── Material shown ──

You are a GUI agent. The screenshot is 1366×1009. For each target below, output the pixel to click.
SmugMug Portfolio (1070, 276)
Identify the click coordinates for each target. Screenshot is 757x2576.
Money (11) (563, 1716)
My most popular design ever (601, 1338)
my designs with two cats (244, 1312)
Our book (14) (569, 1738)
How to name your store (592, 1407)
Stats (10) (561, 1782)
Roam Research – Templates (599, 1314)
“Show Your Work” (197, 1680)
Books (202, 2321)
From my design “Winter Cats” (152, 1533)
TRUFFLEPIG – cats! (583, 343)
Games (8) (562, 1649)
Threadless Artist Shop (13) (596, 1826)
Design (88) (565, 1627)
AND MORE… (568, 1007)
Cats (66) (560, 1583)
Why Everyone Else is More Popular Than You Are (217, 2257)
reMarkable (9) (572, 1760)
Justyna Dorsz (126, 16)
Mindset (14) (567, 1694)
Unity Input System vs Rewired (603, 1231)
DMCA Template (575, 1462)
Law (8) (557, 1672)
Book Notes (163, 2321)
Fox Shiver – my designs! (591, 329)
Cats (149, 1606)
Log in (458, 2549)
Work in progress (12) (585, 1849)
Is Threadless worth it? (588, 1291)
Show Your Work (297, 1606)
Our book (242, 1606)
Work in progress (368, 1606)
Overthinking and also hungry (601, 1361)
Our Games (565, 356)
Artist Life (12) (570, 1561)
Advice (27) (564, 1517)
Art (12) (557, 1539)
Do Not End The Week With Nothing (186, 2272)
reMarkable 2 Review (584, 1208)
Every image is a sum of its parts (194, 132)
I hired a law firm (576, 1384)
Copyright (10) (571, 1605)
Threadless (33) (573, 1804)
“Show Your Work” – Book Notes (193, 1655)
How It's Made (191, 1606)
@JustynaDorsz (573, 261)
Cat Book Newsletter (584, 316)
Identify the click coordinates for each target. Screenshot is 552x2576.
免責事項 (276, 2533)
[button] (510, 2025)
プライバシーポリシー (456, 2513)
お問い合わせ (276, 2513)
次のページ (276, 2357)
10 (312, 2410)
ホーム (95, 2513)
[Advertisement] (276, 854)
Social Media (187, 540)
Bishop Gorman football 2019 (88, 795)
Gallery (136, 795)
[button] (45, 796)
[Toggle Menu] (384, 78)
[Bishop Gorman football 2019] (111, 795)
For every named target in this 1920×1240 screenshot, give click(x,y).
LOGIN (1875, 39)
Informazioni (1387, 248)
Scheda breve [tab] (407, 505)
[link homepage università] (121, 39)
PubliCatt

───

### Your goal
Copy out the lines above that hold the string "Bishop".

### Problem solution
Bishop Gorman football 2019 (88, 795)
[Bishop Gorman football 2019] (111, 795)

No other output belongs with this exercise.